Prompt folgte der Protest. »Die Wissenschaft kann niemals die Nicht-Existenz Gottes beweisen«, meinte der englische Bischof Lee Rayfield. »Ebenso wenig, wie sie seine Existenz beweisen kann.« Diese Aussagen passen zum gängigen Klischee: Auf der einen Seite stehen die Wissenschaftler, die nur an das glauben, was sie messen und in ihren Theorien postulieren, aber nicht an Gott. Auf der anderen Seite stehen die Theologen, die an Gott glauben, aber eben nur glauben.
Doch so einfach ist es nicht. Gerade Phänomene der modernen Physik bieten Anlass, nach Gott zu fragen. Und selbst Atheisten kommen ins Nachdenken, wenn sie erfahren, welche mysteriösen Ergebnisse aus Experimenten hervorgehen, die mit irdischen Maßstäben nicht mehr in den Griff zu bekommen sind.
Was war vor dem Urknall? Was ist »Dunkle Materie« und »Dunkle Energie«? Warum verträgt sich die Relativitätstheorie, die den Kosmos im Großen erklärt, nicht mit der Quantenmechanik, die dasselbe im Kleinen versucht? Theologen würden sagen: Die Antworten auf diese und andere Rätsel des Universums weiß nur derjenige, der das alles erschaffen hat.
Physiker sind keine Theologen.
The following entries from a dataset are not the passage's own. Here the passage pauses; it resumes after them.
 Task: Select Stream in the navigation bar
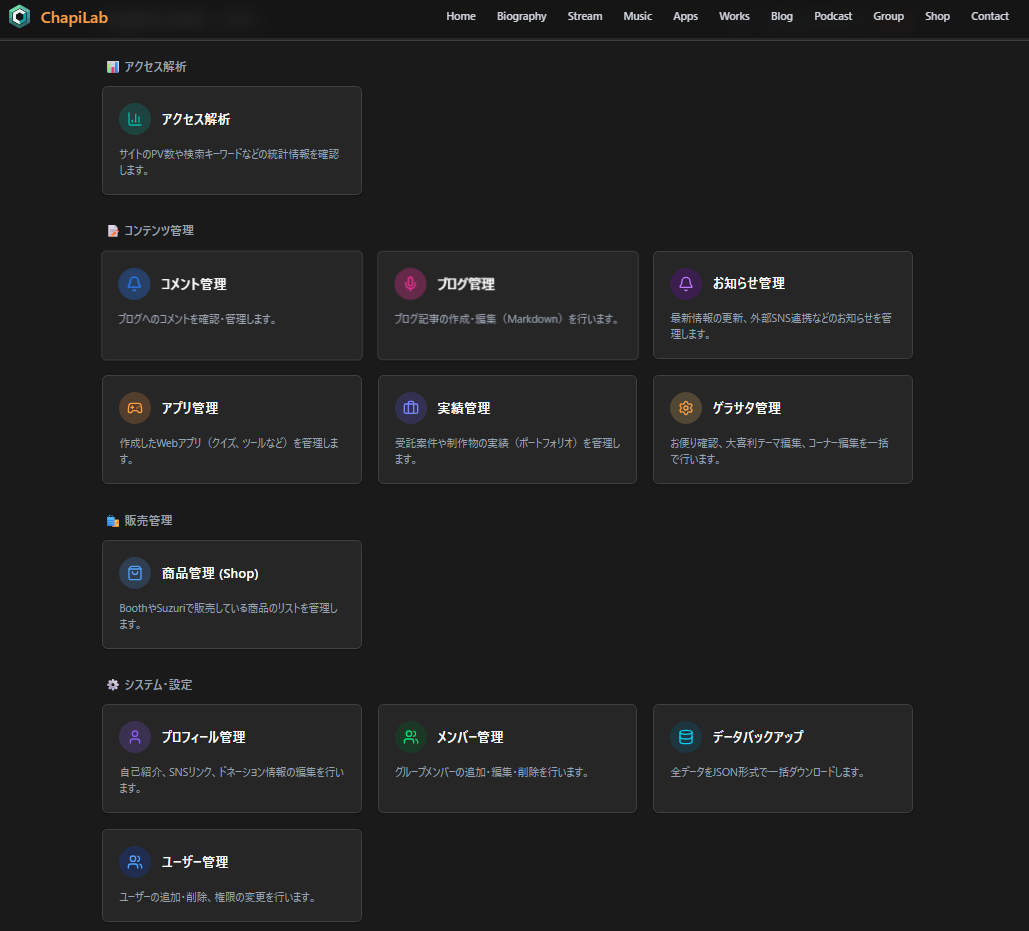585,16
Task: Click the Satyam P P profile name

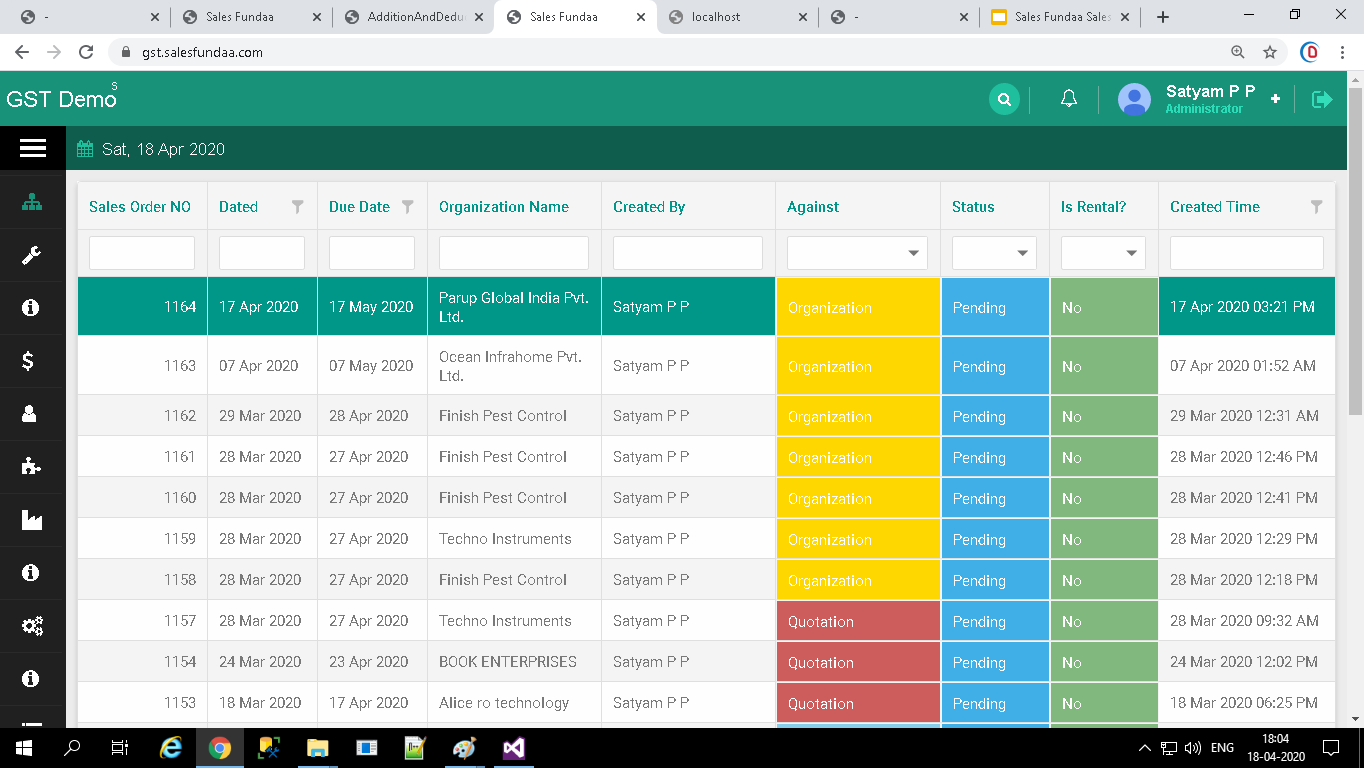Action: click(x=1210, y=91)
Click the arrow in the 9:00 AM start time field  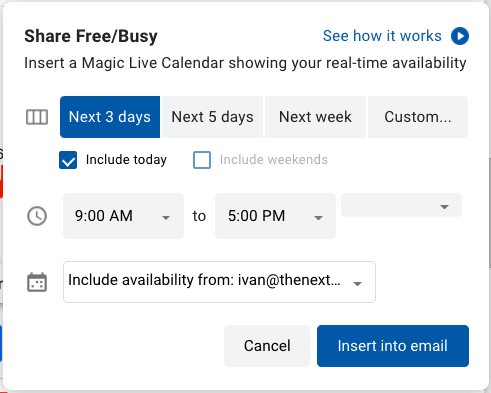pyautogui.click(x=166, y=218)
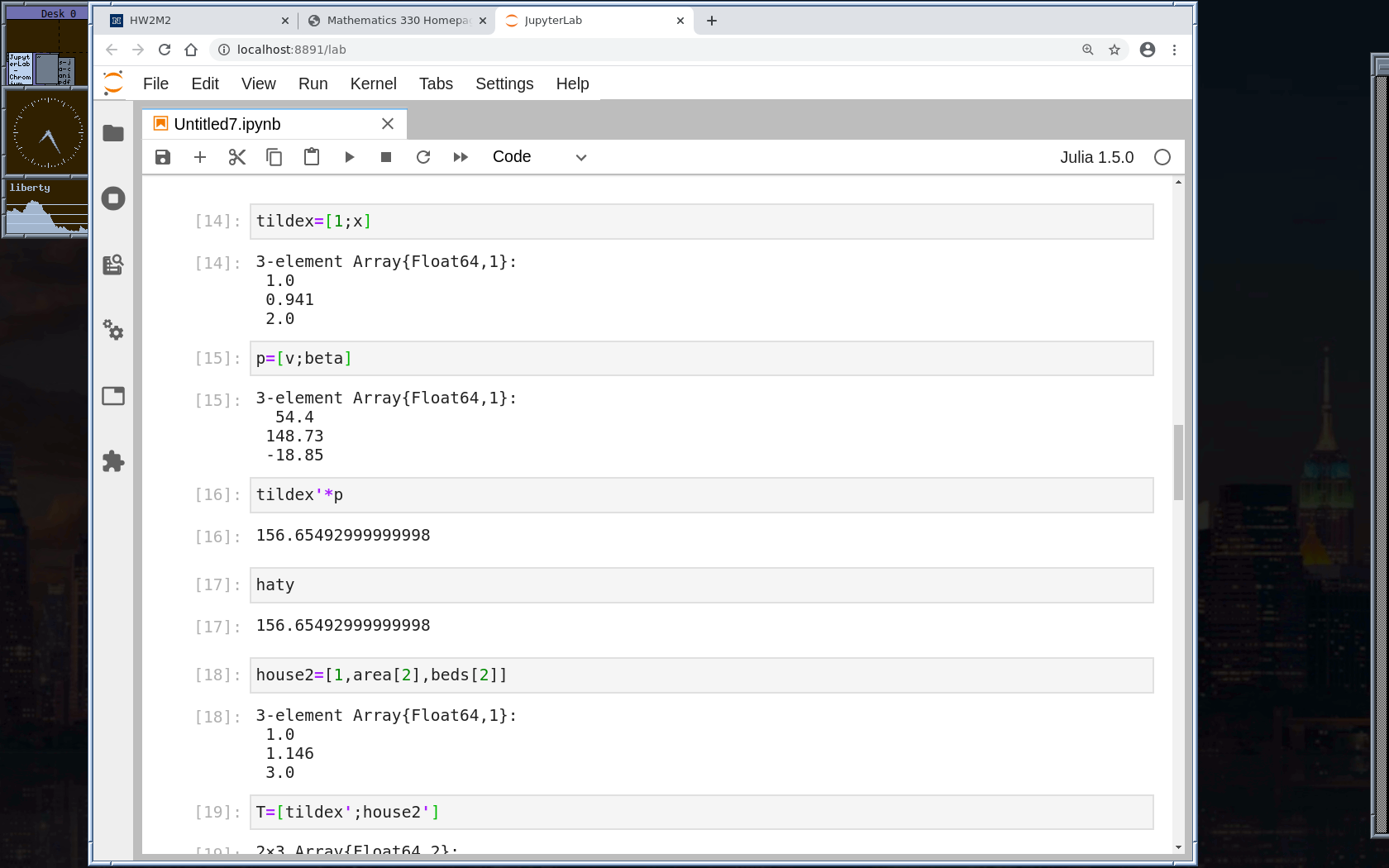Viewport: 1389px width, 868px height.
Task: Run the selected cell with the play button
Action: click(349, 157)
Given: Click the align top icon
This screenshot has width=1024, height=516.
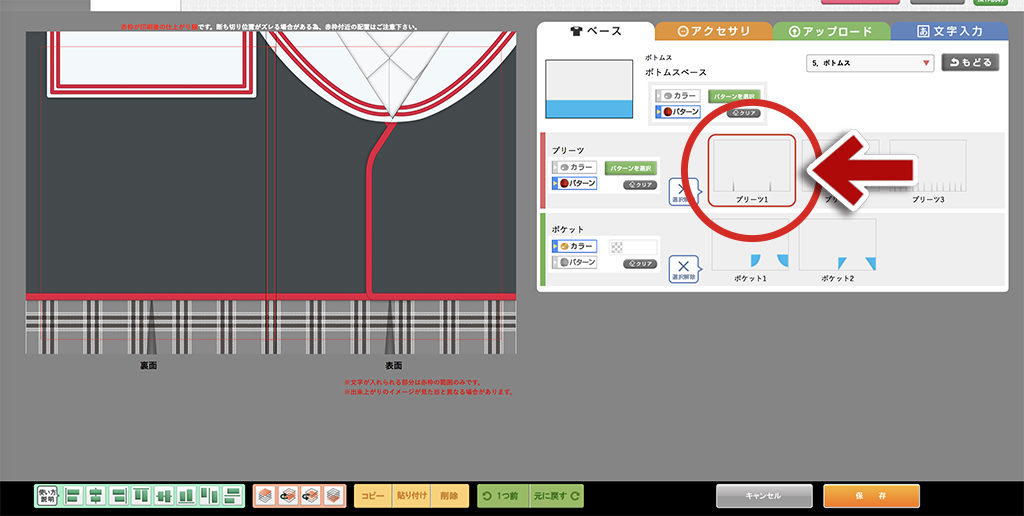Looking at the screenshot, I should [x=141, y=495].
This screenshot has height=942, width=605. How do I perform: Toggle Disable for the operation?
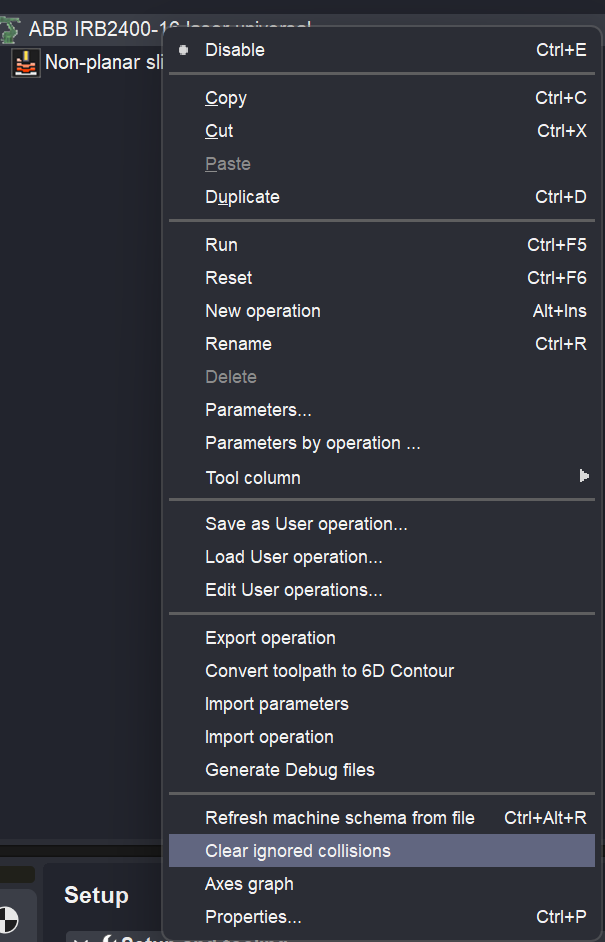pyautogui.click(x=235, y=50)
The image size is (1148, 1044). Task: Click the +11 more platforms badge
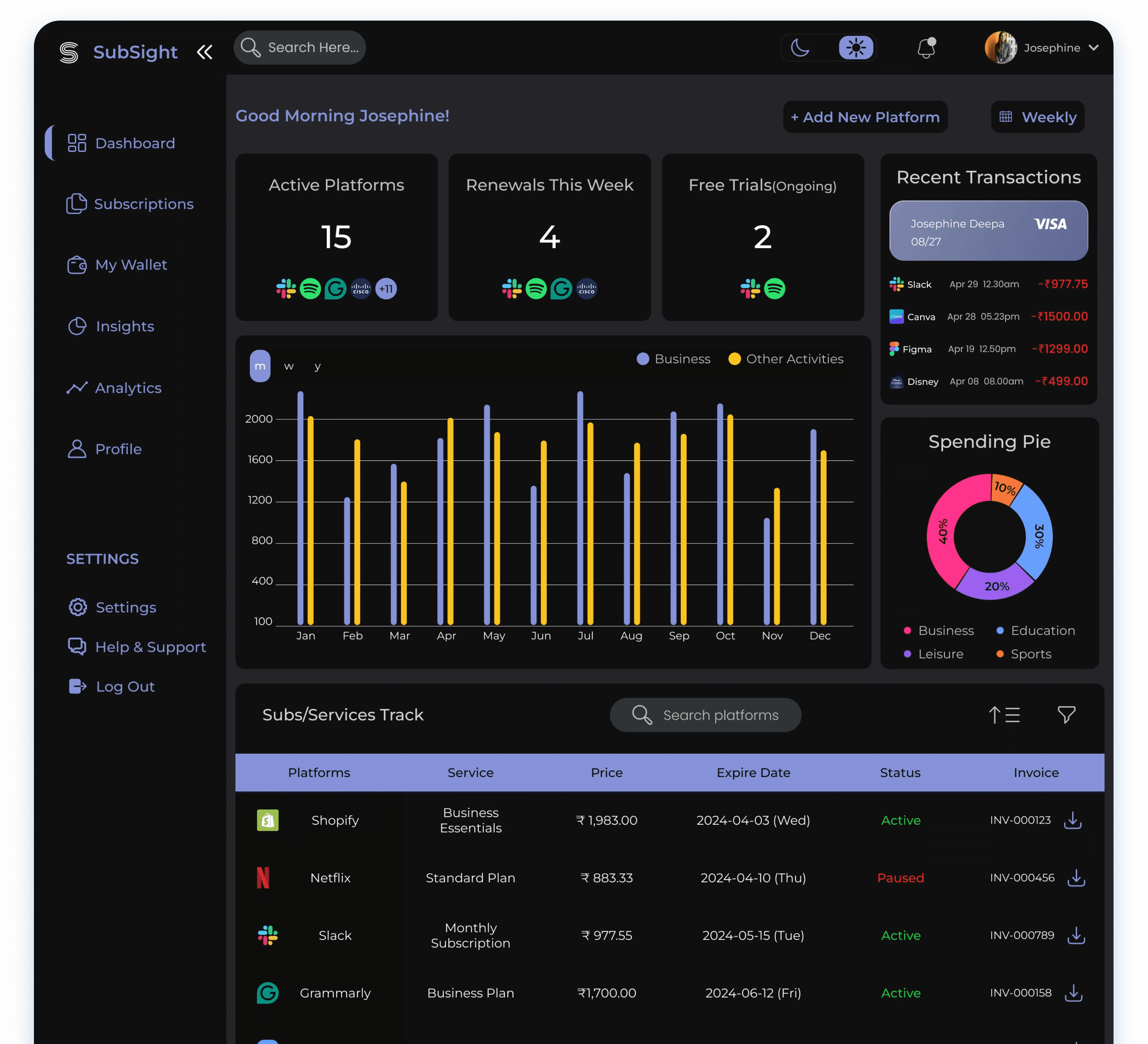coord(386,289)
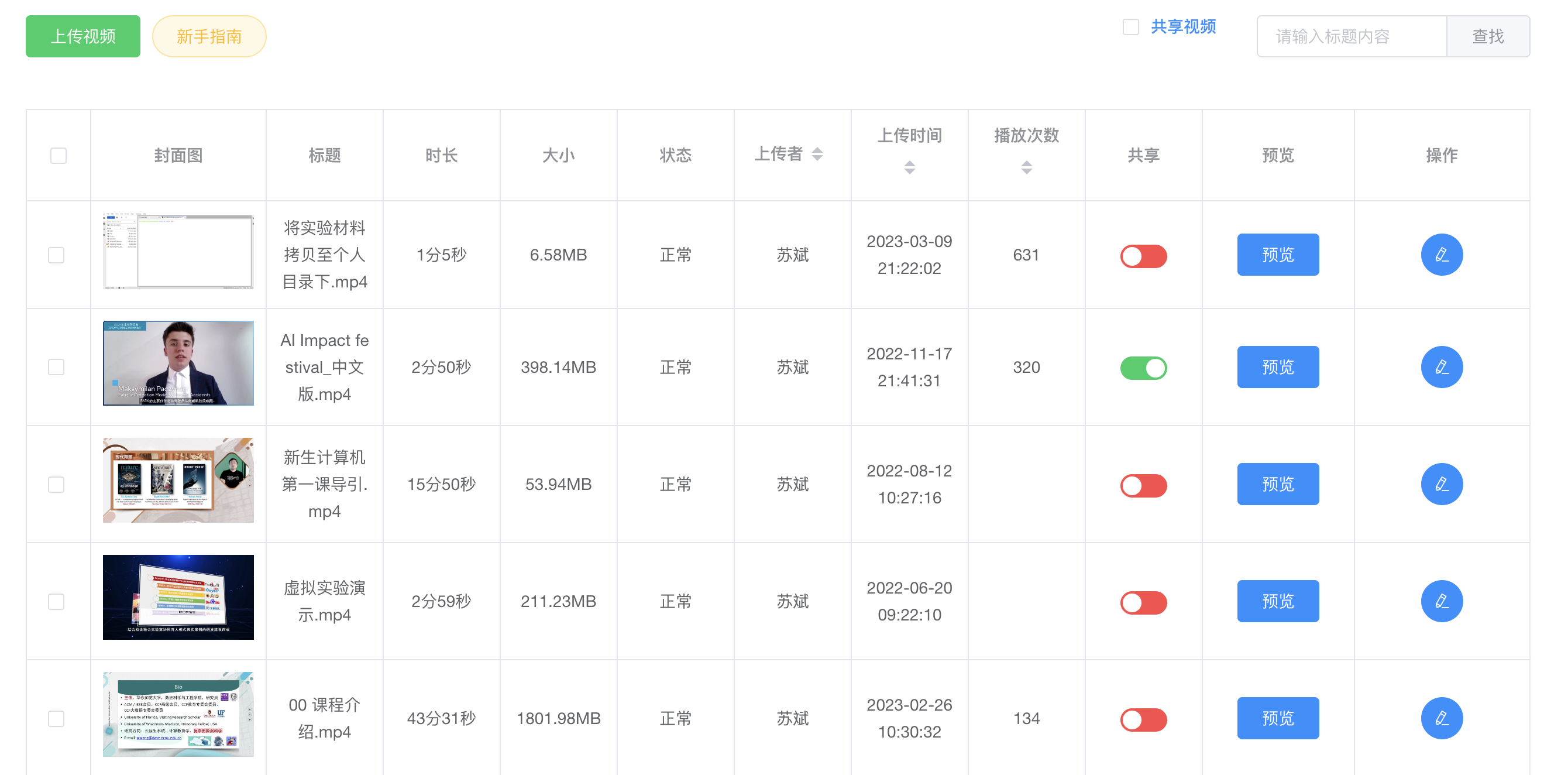Image resolution: width=1568 pixels, height=775 pixels.
Task: Check the 共享视频 filter checkbox
Action: click(x=1130, y=28)
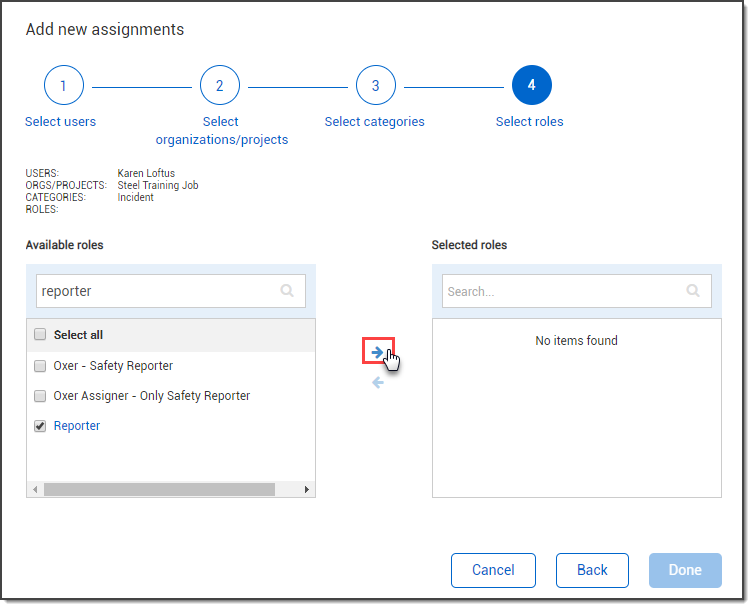Click the Done button

[685, 570]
Aber nicht einmal Stephen Hawking hat ausdrücklich gesagt, es gebe keinen Gott. Obwohl der Brite zugibt, Atheist zu sein: von Gott habe er in seinen früheren Büchern nur deshalb geschrieben, weil die sich so besser verkauften. Andere Koryphäen bekannten sich zu Gott auch ohne Marketing-Druck. »Die wunderbare Einrichtung und Harmonie des Weltalls kann nur nach dem Plan eines allwissenden und allmächtigen Wesens zustande gekommen sein«, verkündete zum Beispiel Isaac Newton. »Das ist und bleibt meine letzte und höchste Erkenntnis.«
Newton lebte vor 300 Jahren und wusste nichts von der modernen Physik. Welche religiösen Vorstellungen lassen sich heute mit ihr vereinbaren?
Es gibt zwei grundlegende Positionen.
Standpunkt A: Ein allmächtiger Gott hat das Universum geschaffen. Es war nicht schon immer da, sondern entstand vor rund 13,7 Milliarden Jahren durch eine unvorstellbare kosmische Explosion, den Urknall. Davor gab es nichts, erst Gott schuf Raum und Zeit. Und da es noch keine Zeit gab, kann man auch nicht sagen, was vor dem Urknall war. Es gab kein »vor«.
Standpunkt B: Die Natur ist aus sich selbst heraus entstanden, als Wirkung ohne Ursache, ohne einen göttlichen oder zeitlichen Ursprung. Hawkings These.
Tatsache ist: Die Schwerkraft und andere physikalische Bedingungen bewirkten, dass sich Sterne und Planeten gebildet haben. Licht breitet sich überall mit Lichtgeschwindigkeit aus, bei Kälte bewegen sich atomare Teilchen langsamer als bei Wärme, und ein Apfel fällt zu Boden, anstatt emporzusteigen. All dies sind ewig gültige physikalische Wahrheiten, für die kein Gott notwendig ist. Aber woher kommen diese Naturgesetze? Wer hat sie geschaffen? Jeder, der nicht an eine göttliche Schöpferkraft glaubt, muss hier an seine Grenze stoßen.